## INSTRUÇÃO ESCRITA:
Prossiga o texto sobre poder, cibernética e democracia a partir de sua última frase.

## TRECHO DA PÁGINA:
Poder, Cibernética e Democracia


(Português do Brasil)
Novas tecnologias de comunicação surgem com freqüência crescente, ao mesmo tempo que as já existentes se aperfeiçoam. As opções, incrementadas pelo fascínio da tecnologia sofisticada e da novidade, são cada vez mais diversificadas. Esta variante apontaria na direção do aumento da liberdade dentro dos sistemas de comunicação. Por outro lado temos o desejo histórico da classe dominante de construir um modelo de organização social que possa realmente ser caracterizado como sistema
A cibernética viabilizou a concretização deste desejo. Ao projetar o sistema cibernético na organização social, a estrutura social pode finalmente materializar um sistema social. Quando se constata que a essência de um sistema está na organização, na lógica e na eficiência, conclui-se que os elementos periféricos, - consumidores ou cidadãos, - são meros executores das decisões que emanam do centro, - a classe dominante. Desta forma, a funcionalidade sistêmica implica na redução da liberdade individual a uma sensação ilusória. Em outras palavras, a organização sistêmica levaria a democracia para o plano da utopia.
O totalitarismo sistêmico se afirma em todos os setores da organização social e não apenas como sistema de poder. Como sistema de comunicação, a rede cibernética, não foi criada nem se mantém dissociada do sistema de poder. Por si só, esta associação seria suficiente para colocar em dúvida qualquer caracterização democrática.

## REGISTROS DE DADOS:
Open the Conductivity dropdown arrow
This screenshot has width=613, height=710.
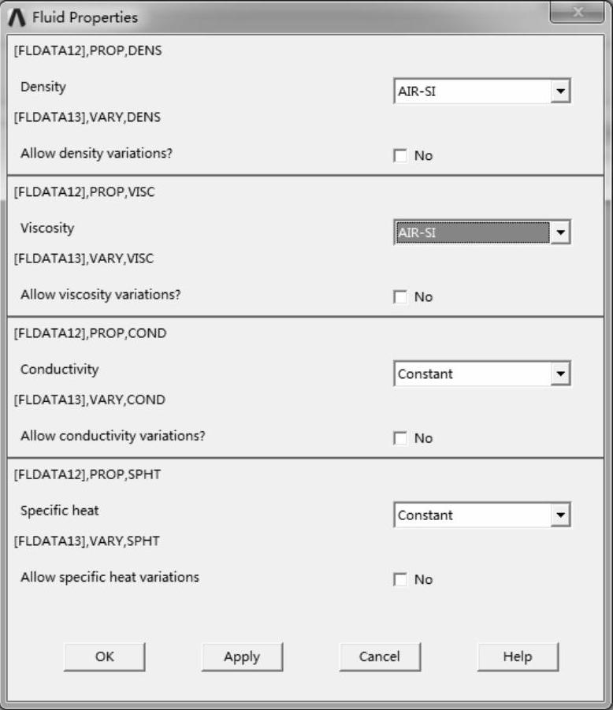click(560, 374)
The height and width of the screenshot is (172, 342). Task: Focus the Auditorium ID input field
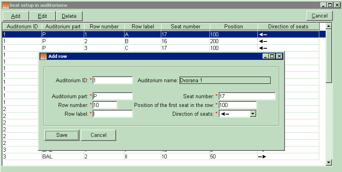point(113,80)
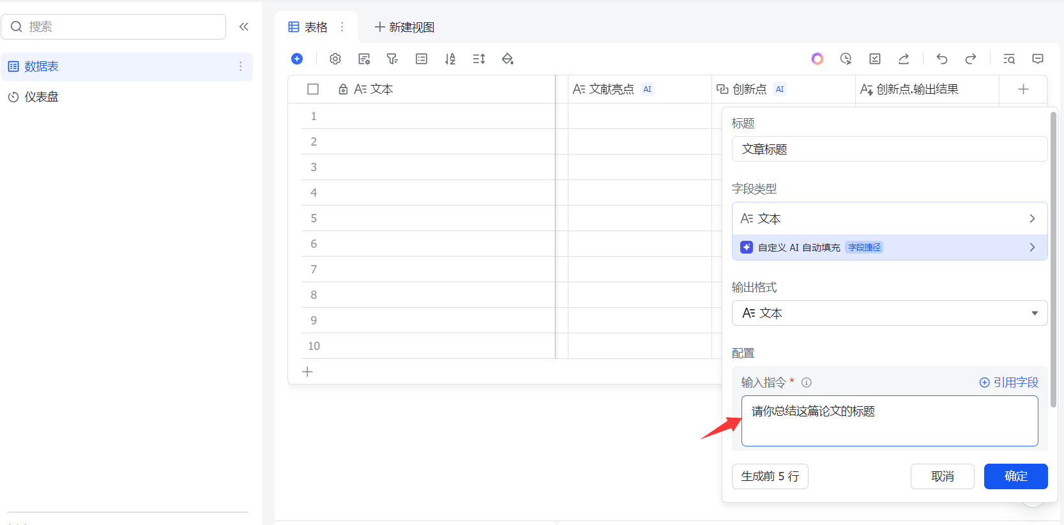1064x525 pixels.
Task: Open the sort records tool
Action: tap(450, 59)
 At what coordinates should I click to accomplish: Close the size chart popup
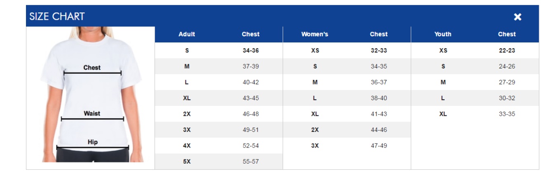point(518,17)
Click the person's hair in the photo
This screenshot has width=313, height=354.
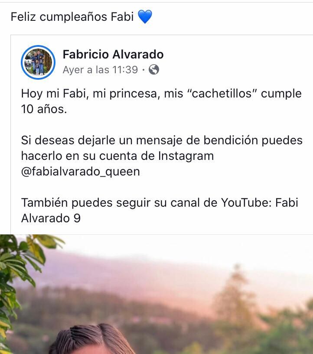93,339
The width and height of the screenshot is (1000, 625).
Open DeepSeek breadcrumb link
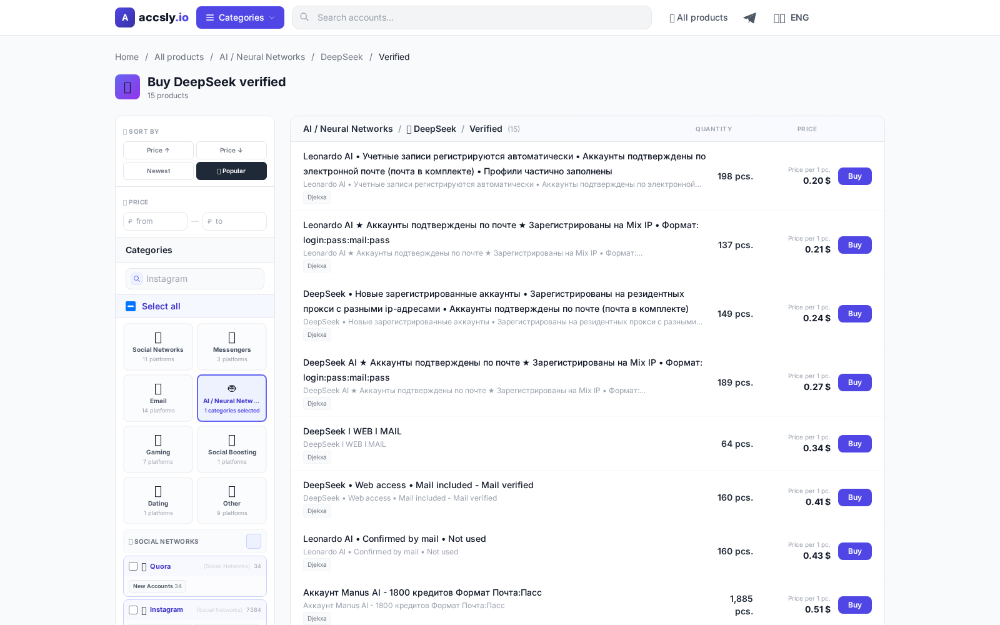click(x=341, y=57)
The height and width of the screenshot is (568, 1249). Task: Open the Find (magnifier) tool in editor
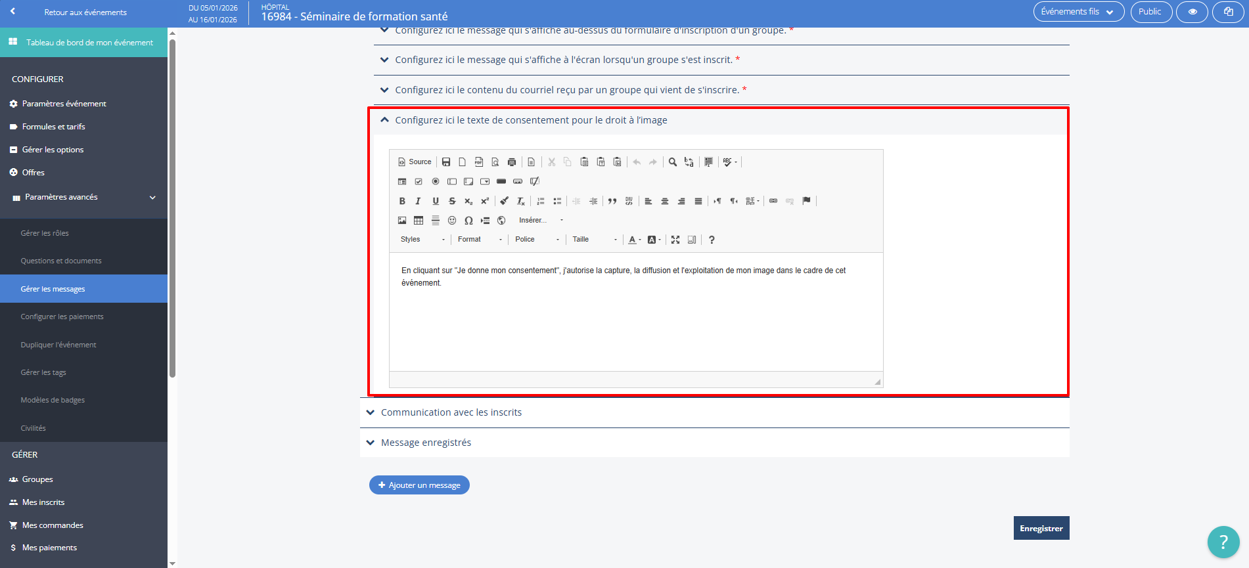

## RESPOSTA DA TAREFA:
O sistema de poder domina a grande rede em múltiplos setores. Realçamos o aparato tecnológico, o campo da informação e a instrumentalização consumista da rede. Não podemos esquecer também a capacidade crônica que o sistema tem de contornar e tirar proveito de eventuais situações contestatórias.
Embora computadores pessoais já sejam vendidos em supermercados, ainda estamos muito longe de universalizar o acesso da maioria da população. O poder aquisitivo das massas está ainda distante dos custos do equipamento necessário para acessar a rede cibernética; devem ainda acrescentar-se as despesas com provedores e redes telefônicas.
Quando se confrontam os desníveis nas condições econômicas da população entre países desenvolvidos e subdesenvolvidos, onde poder aquisitivo e custos tecnológicos costumam concretizar uma proporção inversa, detecta-se mais uma forma de aprofundamento das diferenças e do sofisma da globalização que afirma o pressuposto da igualdade ao mesmo tempo que aprofunda as desigualdades, em escala planetária.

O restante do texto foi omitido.